Unfortunately, in most Muslim-majority societies where the hijab is the norm, it is nigh-impossible to choose to leave the hijab or not wear the hijab without being unjustly treated and shamed at the very least as a result. Thus the freedom of the choice is a mere sham, and it seems to me to be utterly uncompassionate and disingenuous for people to herald the hijab as a matter of free choice because they themselves are free to cleave to it when their sisters are not free to reject it.
What are your thoughts on the political debate about hijab?
While I still vehemently oppose anybody asking a woman to take off or put on a piece of clothing that she actively chooses to wear if it does not pose harm or discrimination to others, I’d like to challenge the ethics of continually heralding the hijab as a free choice when it actively drowns out the experiences, testimonies, and legitimacy of women who do not have that free choice, presenting their experiences as anomalous, unrepresentative, or the results of misinterpretation of Islam. Defending Islam as an ideology from criticism often obscures an honest examination of the injustices done to women in its name, and it is frankly appalling to me that shoddy excuses like ‘that’s just a misapplication, that’s not the true Islam, those are just mistakes fallible Muslims make’ are continually given to keep the suffering of women in Islamic societies invisible.
Do you see yourself as feminist or an advocate for former Muslim women?
I do. My goals are ultimately for every woman from a Muslim background to have the freedom to make her own choices regarding her body and her life, whatever those choices may be, without social or legal punishment. This involves a critical and honest examination of the religious bodies and their ideologies that structure those societies.
What kind of support do you want from other liberals or feminists?
Enable our voices. Let us speak for ourselves. Questioning Muslims, progressive Muslims (especially LGBTQ Muslims), and Ex-Muslims, *especially* women, have yet to be normalized as legitimate voices in mainstream media. We are often discounted as inauthentic commentators on the societies and belief systems that we are incredibly familiar with and that governed our entire lives because we are viewed as defectors and deviants. We are thus often silenced or our silence is enabled in favor of those who would deny our experiences.

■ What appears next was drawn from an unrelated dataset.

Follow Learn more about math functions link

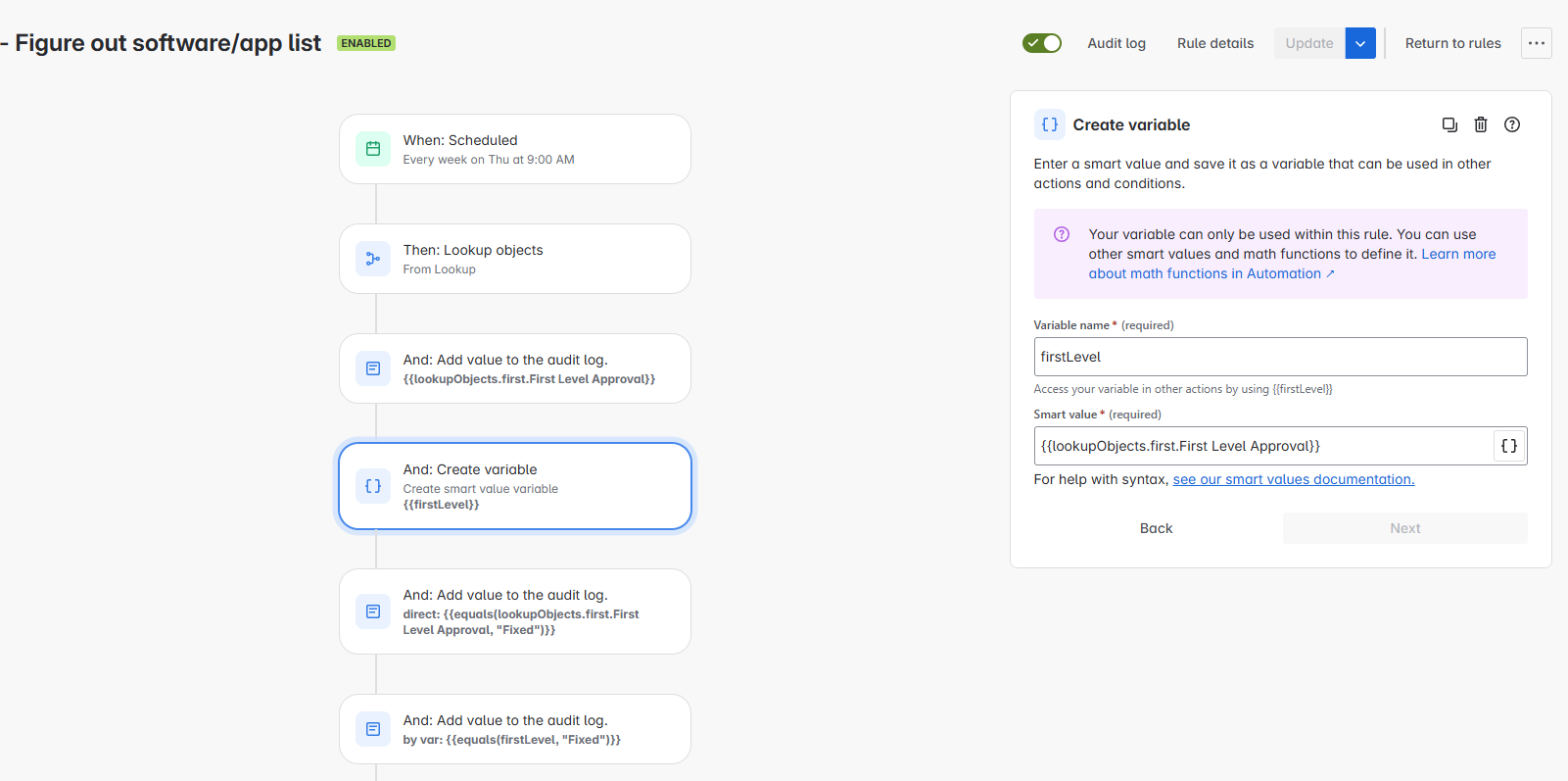click(1293, 264)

Unfortunately, it is often our would-be allies who are liberals or feminists that contribute to this silencing by attempting to deny the religious-based oppression and suffering of women in Muslim-majority countries or societies for fear of enabling anti-Muslim bigotry and xenophobia. But we do not need white liberal feminists to speak for our experiences and obscure and misrepresent them. Nor is it optimal that the issues of our oppression be brought up for discussion without our voices being included. After all, we are the ones who have the requisite knowledge and background to speak to those experiences. We have lived these things. Allow us to speak for ourselves.